● PROBLEMS TO SOLVE
[A] Answer these questions about the news report on Alfie Evans:
(i) How old is Mr Evans?
(ii) On what day of the week did he speak outside Alder Hey Children's Hospital?
(iii) Which two nationalities of supporters does he name?
[B] Write the next few paragraphs of the news report on Alfie Evans, following on from its last sentence.

● PAGE TEXT
+++++

The father of sick toddler Alfie Evans has said he will work with doctors to provide his son with the "dignity and comfort he needs" - as he urged supporters to go home.
He thanked supporters but asked them to "return back to your everyday lives" as he and partner Kate James work on forming a relationship with Alder Hey Hospital.
The family are understood to have given up their legal battle in a bid to take their terminally ill out of hospital.
Speaking outside Alder Hey Children’s Hospital in Liverpool on Thursday, Mr Evans, 21, said he wants to form a relationship with Alder Hey, "build a bridge and walk across it."
On Wednesday, he and Ms James failed in an 11th-hour attempt to take the 23-month-old to a foreign hospital for treatment. Now the family aim to take the sick toddler home.
Mr Evans told reporters: "We are very grateful and we appreciate all the support we have received from around the world, including from our Italian and Polish supporters, who have dedicated their time and support to our incredible fight.
"We would now ask you to return back to your everyday lives and allow myself, Kate and Alder Hey to form a relationship, build a bridge and walk across it."
He thanked the children's hospital at "every level for their dignity and professionalism during what must be an incredibly difficult time for them too."

+++++

● LISTED ENTRIES
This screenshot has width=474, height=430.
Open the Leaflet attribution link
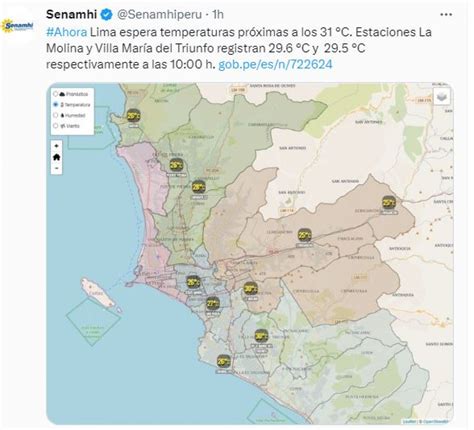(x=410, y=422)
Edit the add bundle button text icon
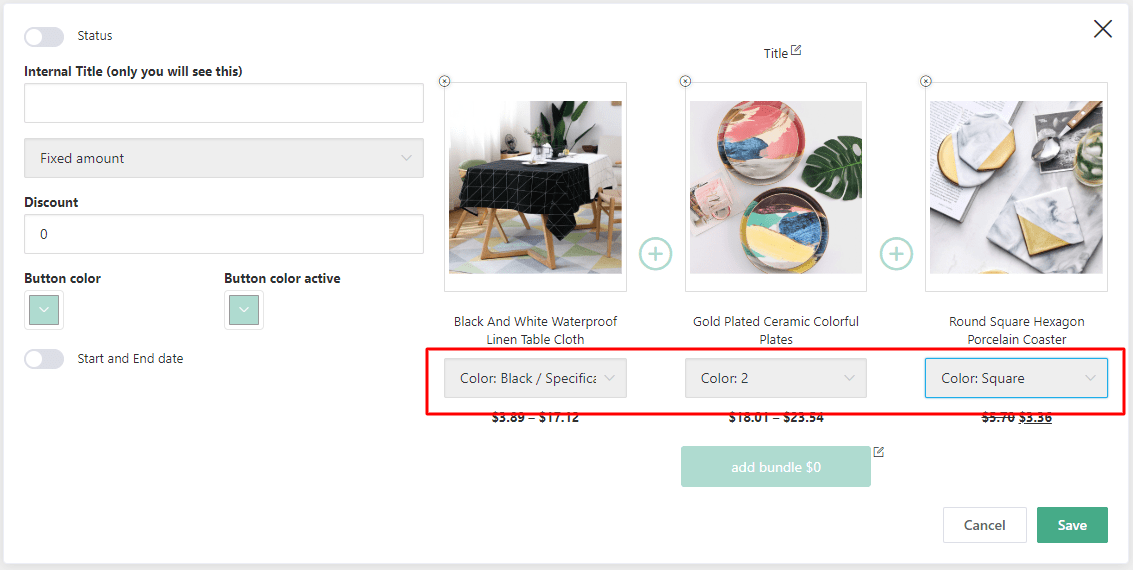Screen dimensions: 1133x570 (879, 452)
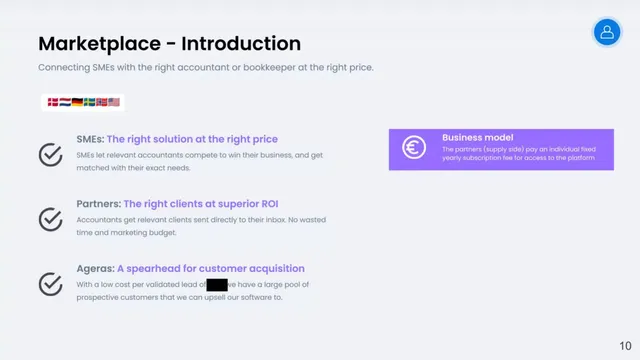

+++++

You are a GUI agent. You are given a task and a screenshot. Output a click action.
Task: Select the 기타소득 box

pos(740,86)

+++++

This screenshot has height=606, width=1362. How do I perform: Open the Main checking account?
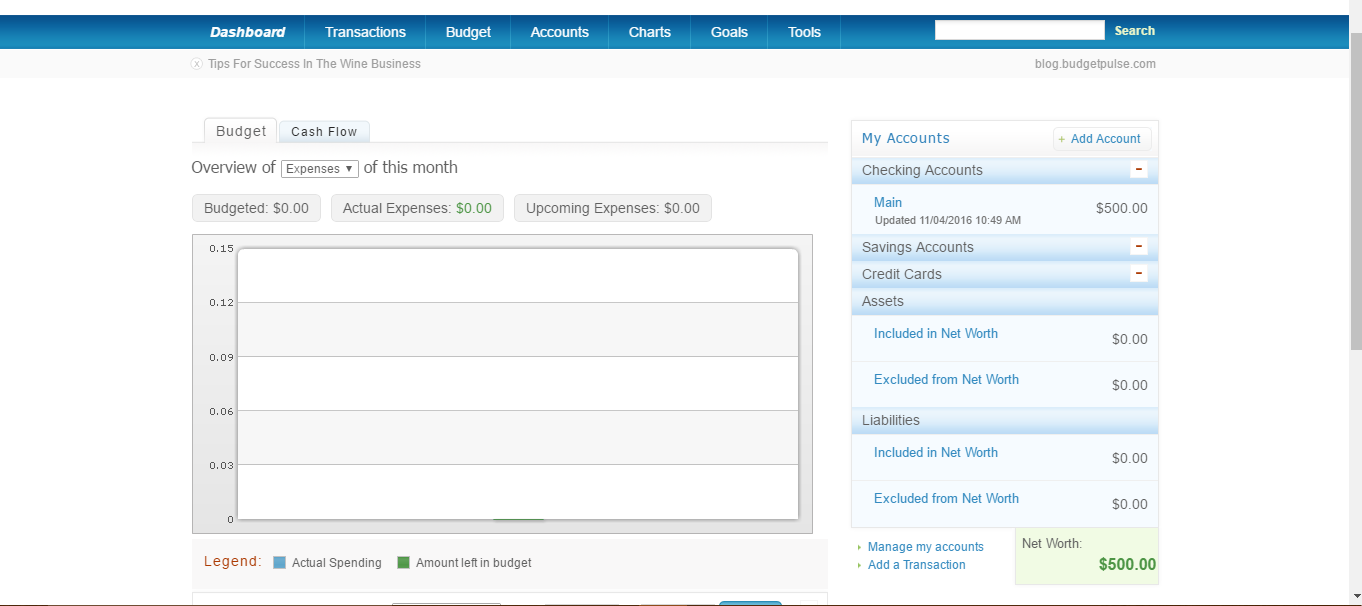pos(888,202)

+++++

● ANSWERS TO THIS EXERCISE
[A]
(i) 21
(ii) Thursday
(iii) Italian and Polish

[B]
He said: "Together we recognise the strains (that) recent events have put upon us all and we now wish for privacy for everyone concerned.
"In Alfie's interests we will work with his treating team on a plan that provides our boy with the dignity and comfort he needs."
He added that there would be no further statements issued or interviews given.
Alfie, who doctors say has a degenerative neurological condition, was taken off life-support treatment on Monday.
Mr Evans told reporters: “He’s been off a ventilator for three days now, there’s been no deterioration.
“He hasn’t woke up, he’s still a little bit weak, but what we ask for is to go home to sustain his life.”
He accused doctors at the hospital of being “wrong” about their diagnosis: “Alfie lives, comfortably, happily, without ventilation, without any form of ventilation.
“That must be enough for you now to consider that Alfie may prove you wrong.”
Mr Evans said Alfie was “not suffering” and not in pain.
He said: “As I sit next to Alfie’s bedside, every second of every day, it encourages me more and more that he will live for ‘x’ amount of months, possibly years.”
Police remained outside the hospital on Thursday, after Alder Hey said its staff had experienced “unprecedented personal abuse”.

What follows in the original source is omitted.